Secara sangat mencolok kita melihat dan mendengar pernyataan pemerataan pendidikan. Seperti yang telah kita alami, bahwa program pemerataan pendidikan lebih menekankan pemenuhan fisik pendidikan, seperti pemenuhan daya tampung, ratio siswa dengan ruang, ratio siswa dengan guru, ratio siswa per jenjang, ratio siswa dengan anak usia sekolah dan sebagainya.
Akibatnya laju pembangunan gedung sekolah cukup tinggi, sementara tuntutan kualitas agak terabaikan. Kondisi objektif ini menurut Barnadib (1988) hanya merupakan solusi jangka pendek dari equality, sedangkan aspek jangka panjang dalam bentuk equity masih jauh dari harapan.
Konsep dan takrif pemerataan dan keadilan yang digunakan dalam tulisan ini merujuk pada pendapat Bronfenbrenner (1973), yakni, “Equity to mean social justice, or fairness, it refers to as subjective and ethical judgement. Equality refers to the pattern of distribution of something, such as income or education, for example. Equality is a more objective, descriptive term.”
Selanjutnya dikemukakan tiga konsep pemerataan sebagai berikut. Pertama. Perlakukan yang sama kepada mereka yang menurut kriteria tertentu termasuk kategori yang sama. Kedua. Upaya mengurangi ketidakmerataan penghasilan (outcome), yang diukur berdasarkan pendapatan (income), kesejahteraan, dan harga diri. Ketiga. Pemerataan kesempatan. Ide ini merupakan indikator masyarakat yang adil, karena memberikan kesempatan yang sama kepada anggota masyarakat untuk bersaing memperoleh keuntungan sosial.
Jikalau konsep pemerataan pendidikan diterjemahkan ke dalam kegiatan operasional, akan menghasilkan perlakuan yang berbeda-beda. Untuk jelasnya diuraikan sebagai berikut.
Pertama. Pemerataan memperoleh pendidikan dasar yang universal. Diasumsikan setiap anak berhak memperoleh pelayanan pendidikan universal. Andaian (asumsi) ini didasarkan pada pandangan: humanistik yang mengatakan bahwa pendidikan merupakan upaya persiapan yang ampuh untuk membina hidup seutuhnya dan pandangan ekonomi yang mengatakan bahwa, manusia itu merupakan human capital, karena itu perlu diberi pendidikan dasar yang universal agar kelak dapat meningkatkan kemampuhasilan (produktivitas).
Kedua.

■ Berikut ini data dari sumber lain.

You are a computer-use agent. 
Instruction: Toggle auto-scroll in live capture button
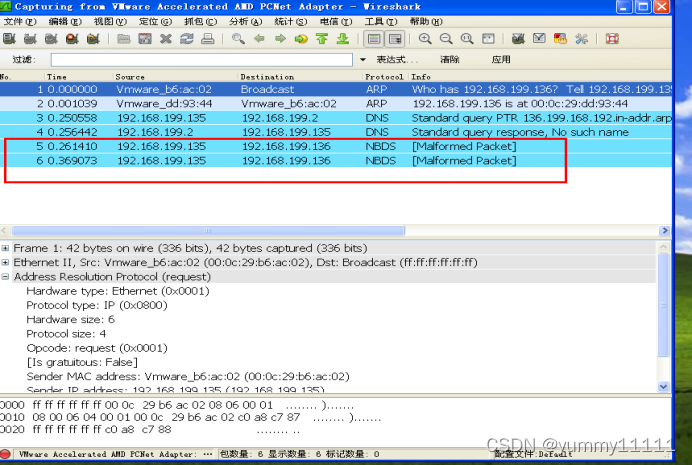coord(395,39)
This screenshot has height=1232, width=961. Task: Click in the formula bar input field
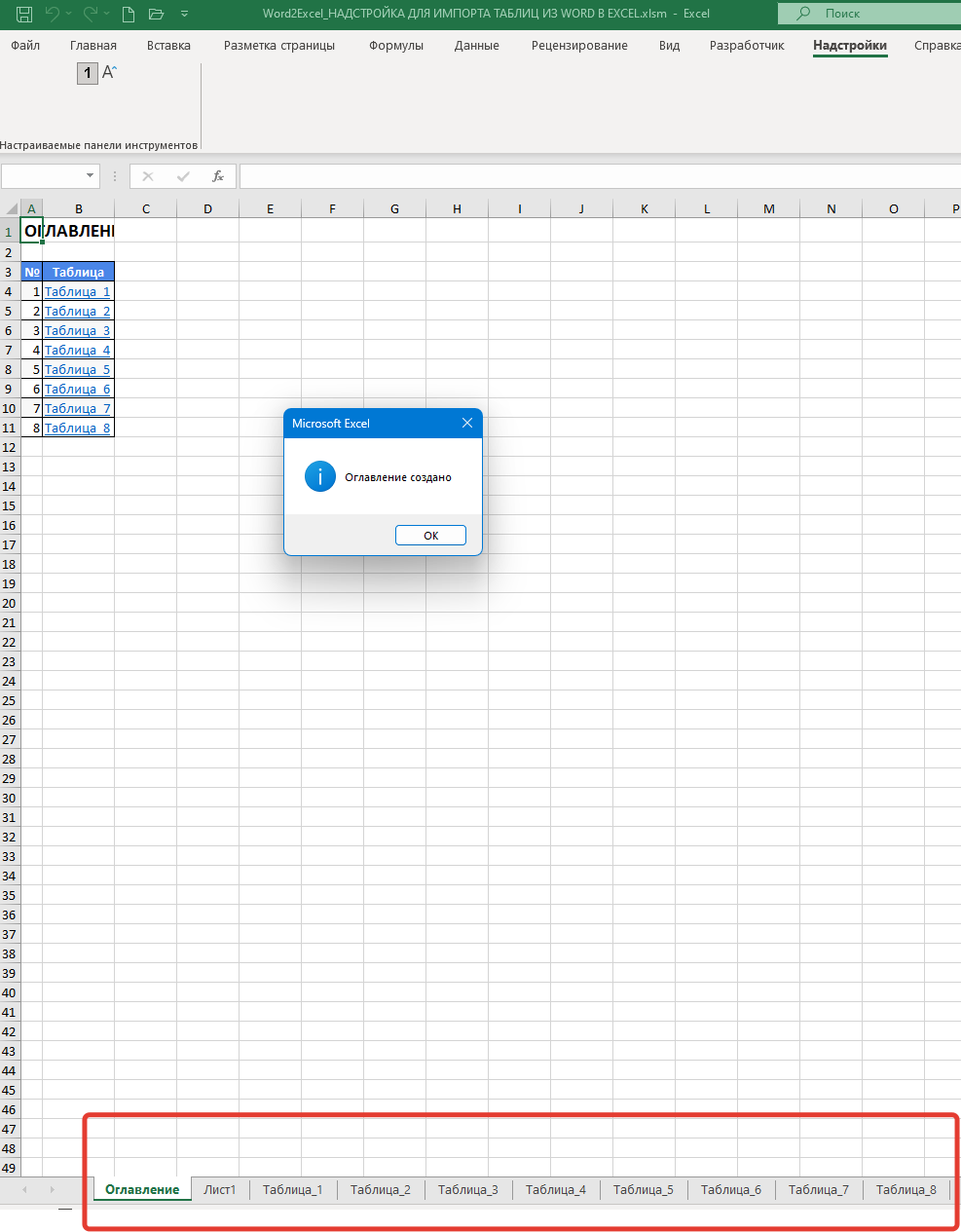pos(584,176)
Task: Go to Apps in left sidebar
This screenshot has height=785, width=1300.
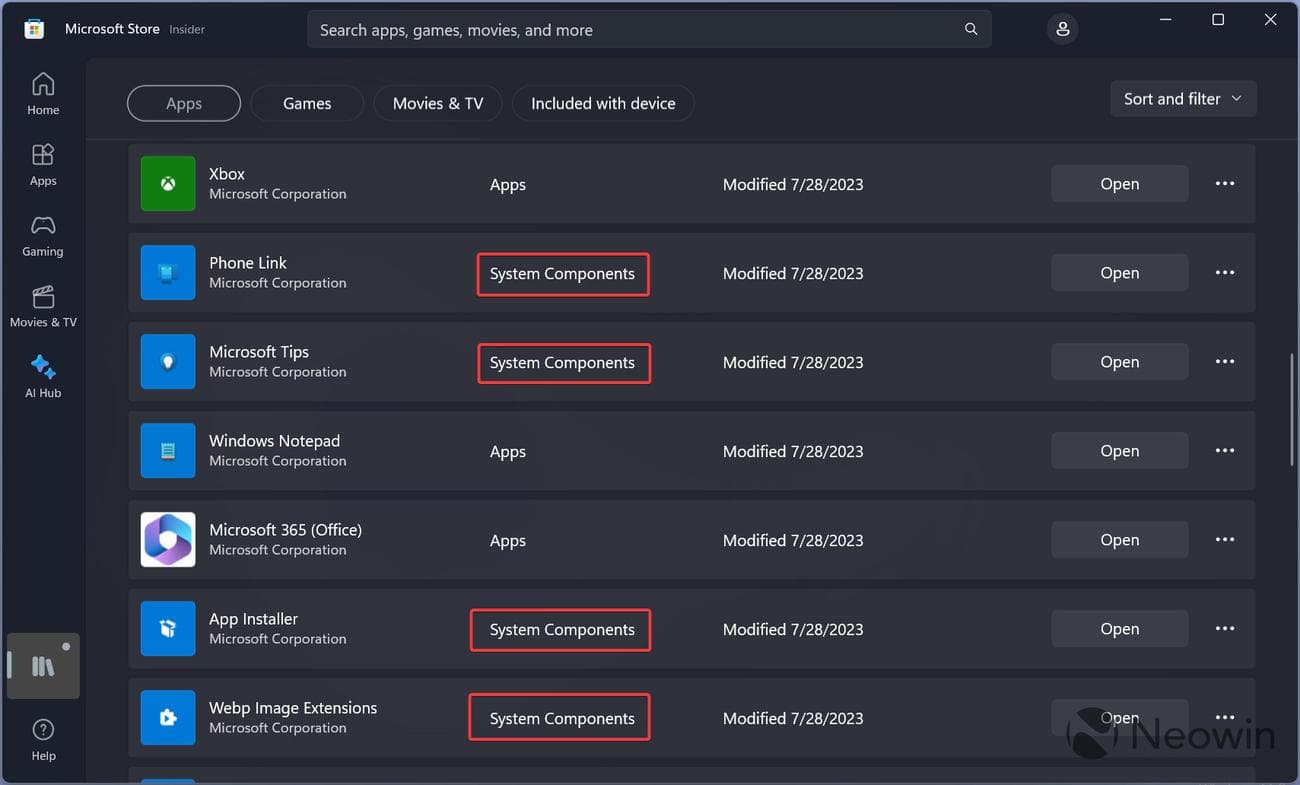Action: pyautogui.click(x=43, y=164)
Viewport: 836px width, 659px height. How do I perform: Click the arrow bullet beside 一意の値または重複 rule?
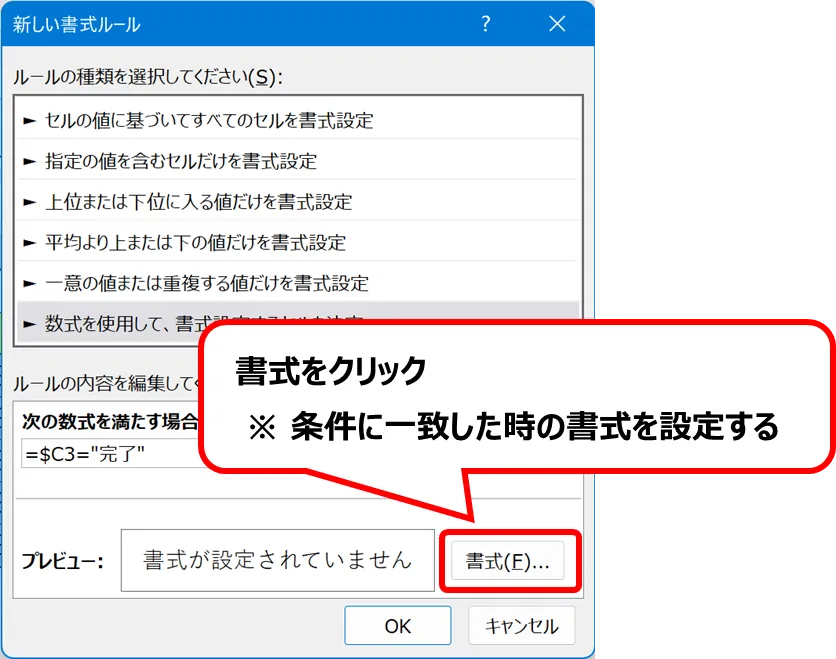point(29,283)
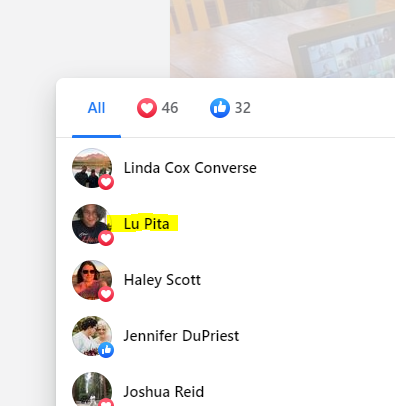This screenshot has width=395, height=406.
Task: Click the name Linda Cox Converse
Action: [190, 168]
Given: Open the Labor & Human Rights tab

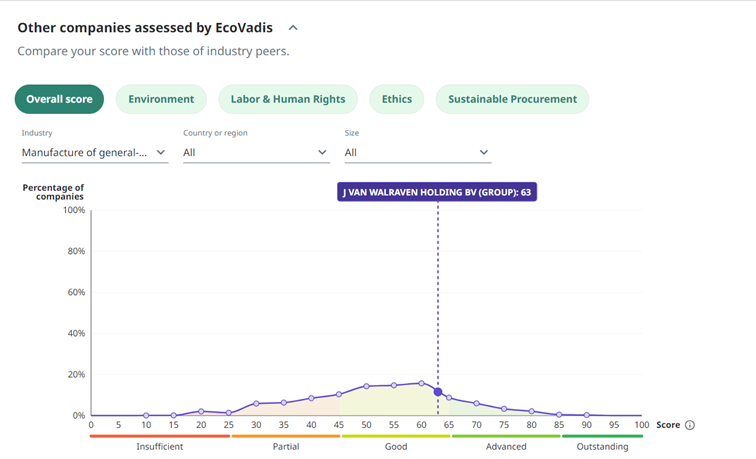Looking at the screenshot, I should point(287,99).
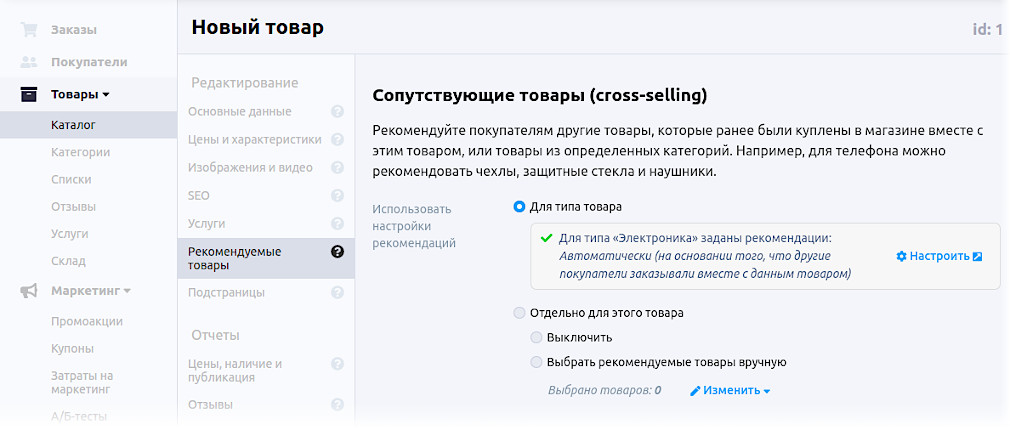Image resolution: width=1010 pixels, height=430 pixels.
Task: Open help icon beside Цены и характеристики
Action: click(x=337, y=140)
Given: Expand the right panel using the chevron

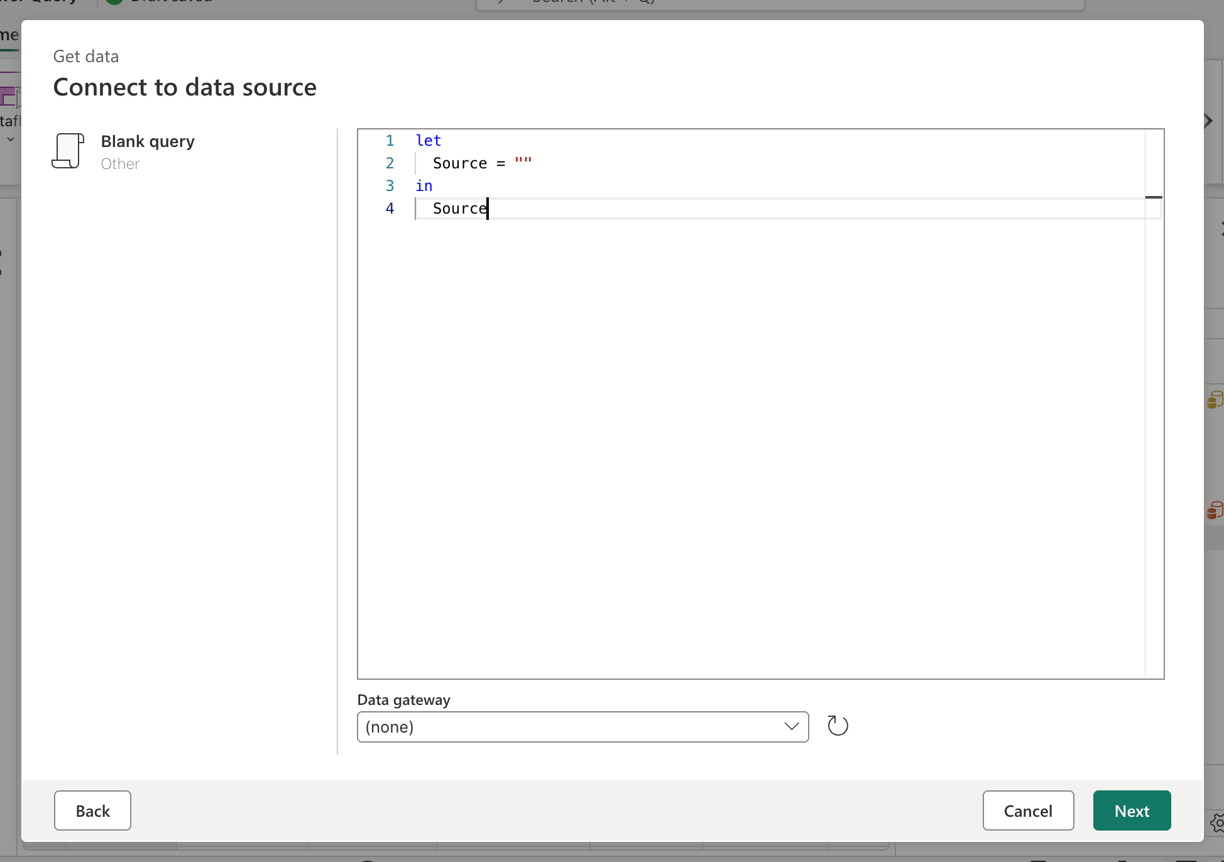Looking at the screenshot, I should (x=1206, y=120).
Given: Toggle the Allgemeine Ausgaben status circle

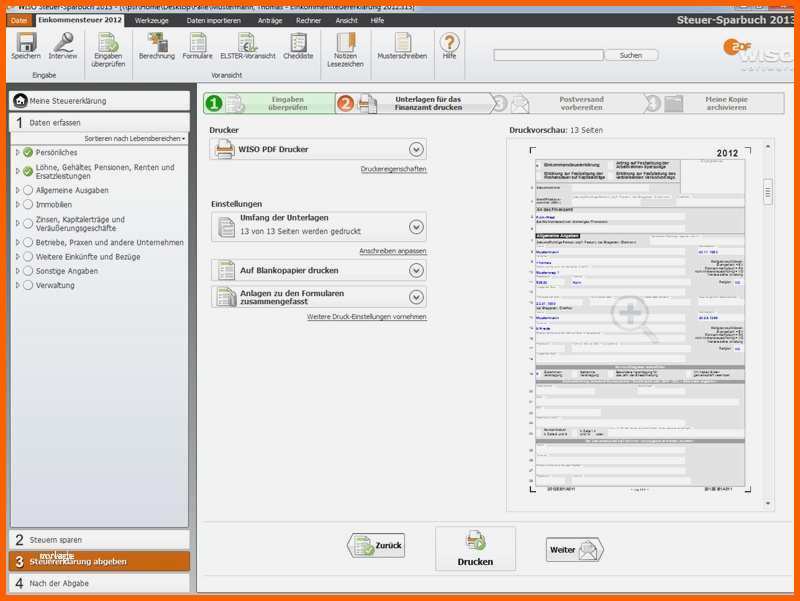Looking at the screenshot, I should pos(28,190).
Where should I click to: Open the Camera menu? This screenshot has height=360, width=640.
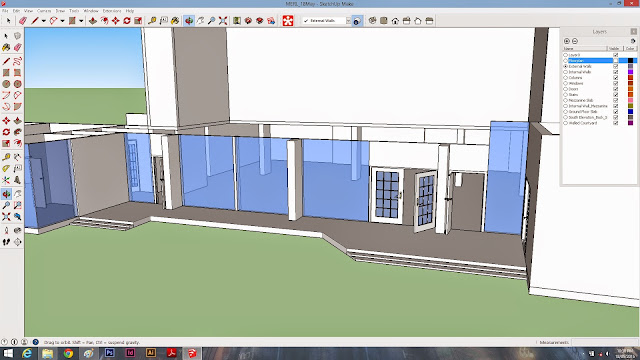(44, 11)
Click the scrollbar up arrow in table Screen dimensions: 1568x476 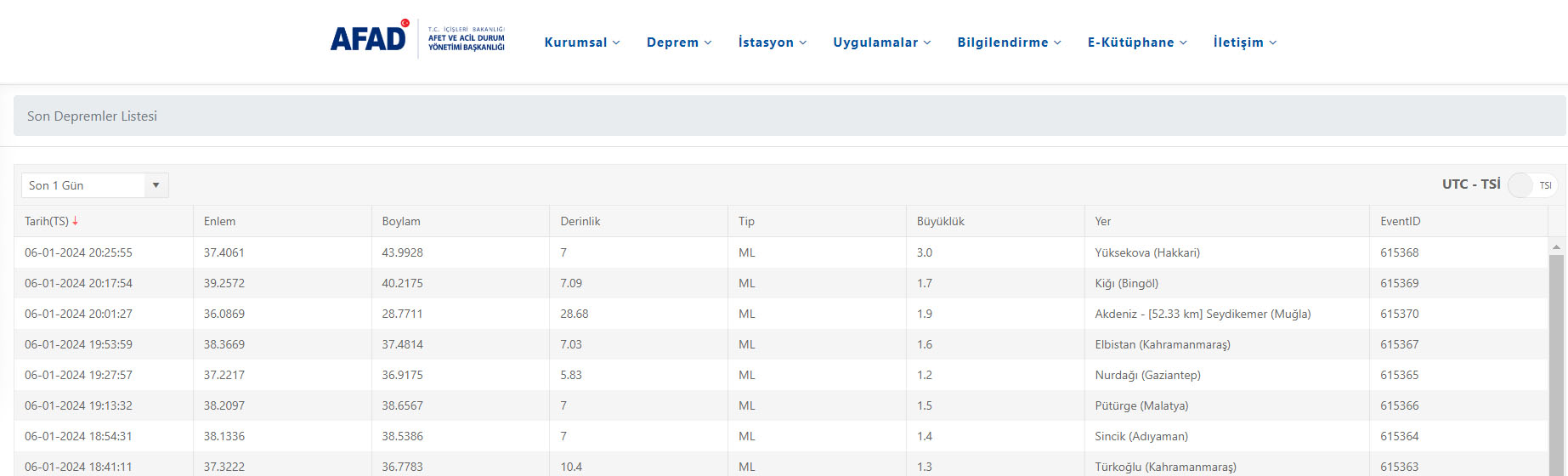click(1556, 246)
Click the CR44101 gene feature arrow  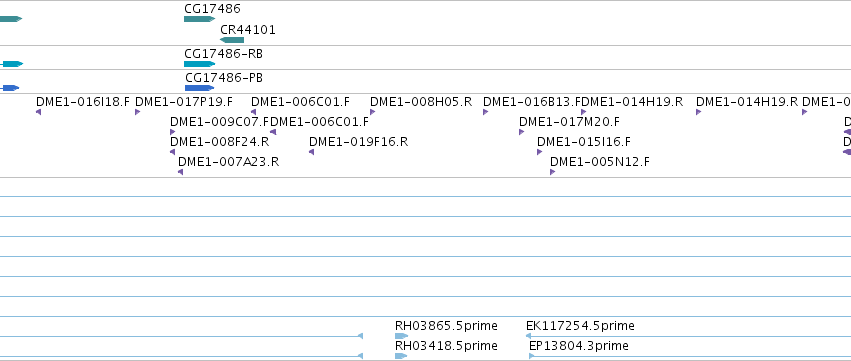(x=232, y=40)
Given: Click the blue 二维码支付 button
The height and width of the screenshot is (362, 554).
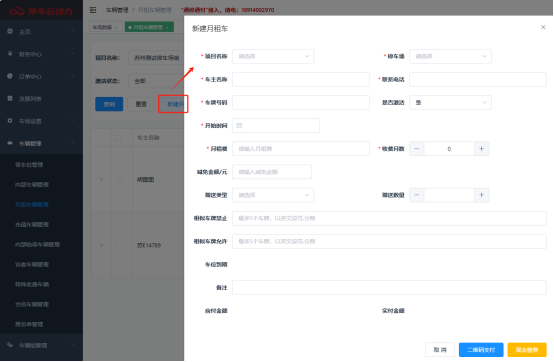Looking at the screenshot, I should pyautogui.click(x=481, y=350).
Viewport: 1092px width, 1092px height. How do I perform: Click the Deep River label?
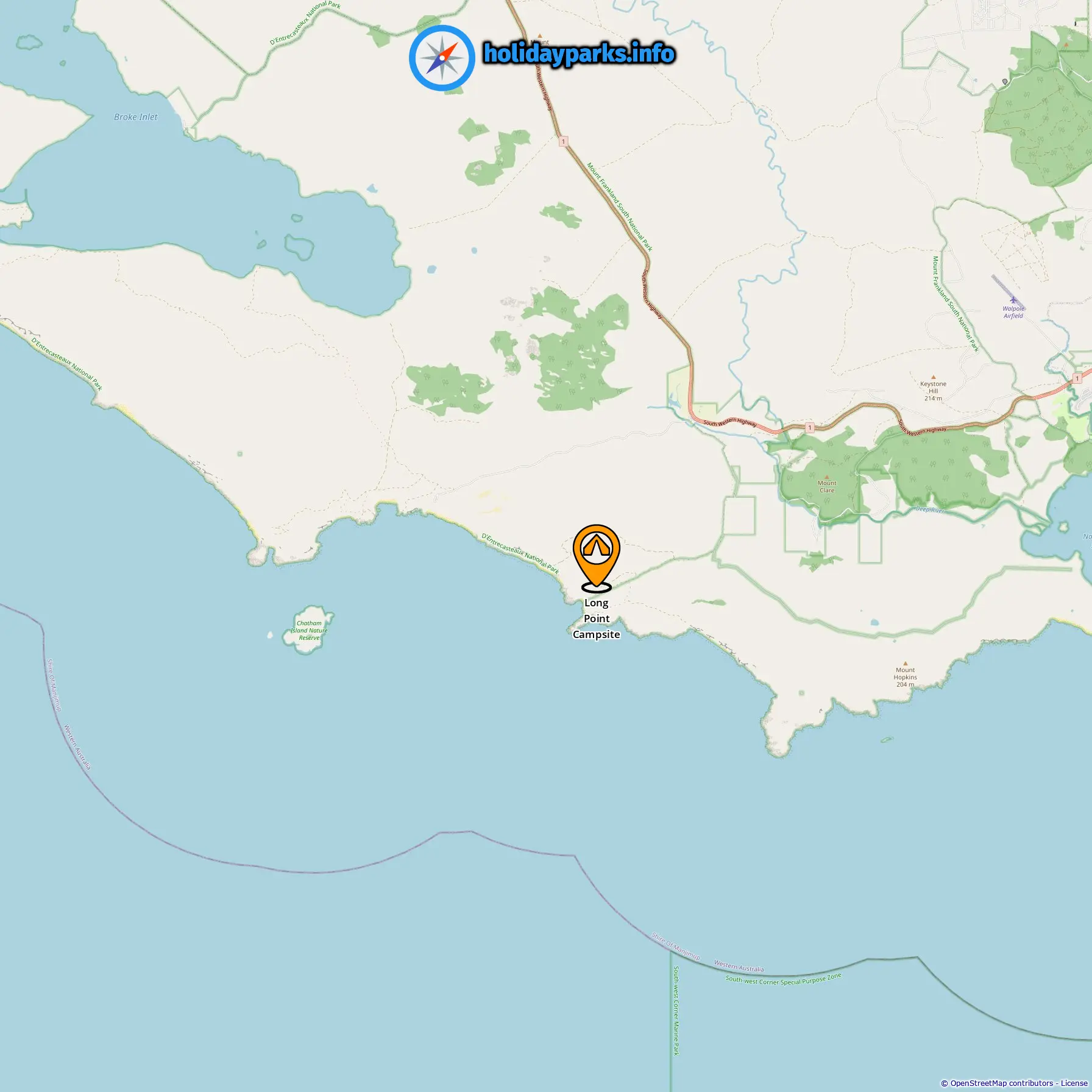pyautogui.click(x=930, y=509)
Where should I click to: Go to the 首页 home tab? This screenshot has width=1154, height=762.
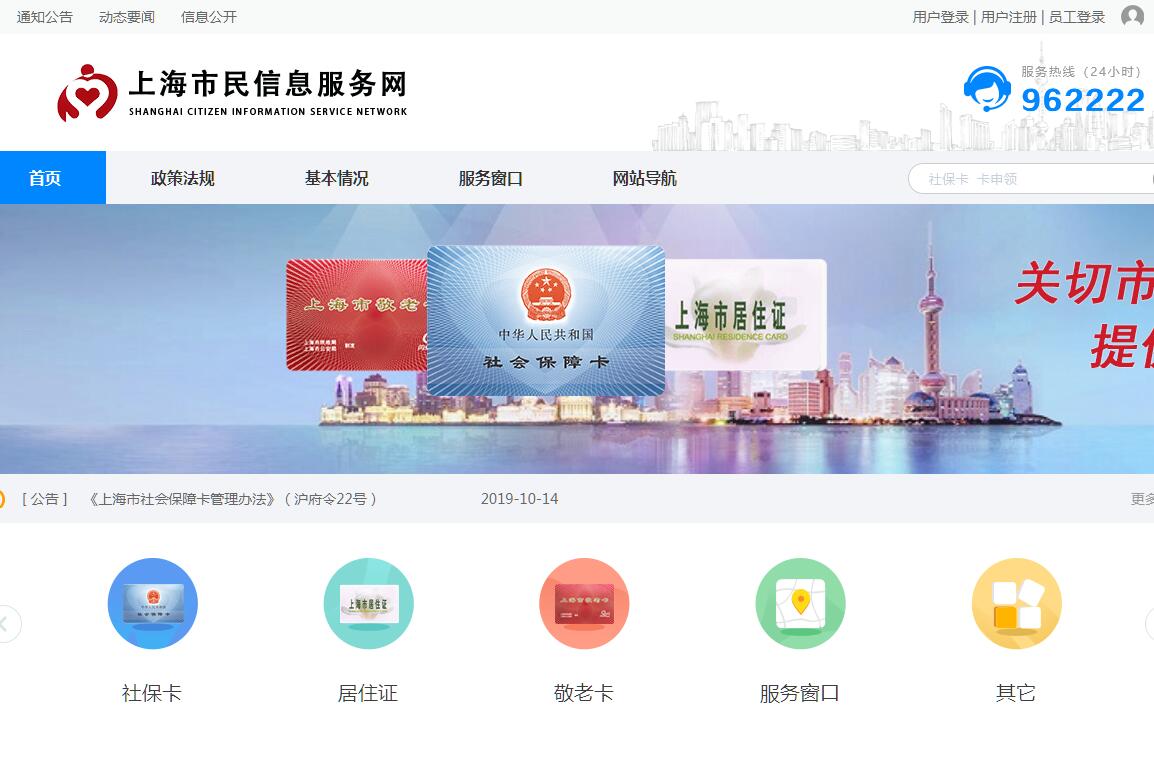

Pemerataan penyajian mutu pendidikan. Adalah wajar jika anak memperoleh pendidikan dengan mutu yang sama. Dan bukannya menyamakan mutu lewat ujian nasional, sementara kualitas pelayanan sangat berbeda.
Ketiga. Pemerataan pendidikan melalui pendidikan bebas. Yang dimaksudkan adalah siswa tidak memiliki keharusan untuk membayar uang sekolah. Kesempatan memperoleh pendidikan jangan dihalang oleh kemiskinan atau ketiadaan uang.
Keempat. Perlakuan sama bagi siswa. Yang dimaksud adalah terciptanya suasana demokratis dan tidak diskriminatif dalam proses pendidikan.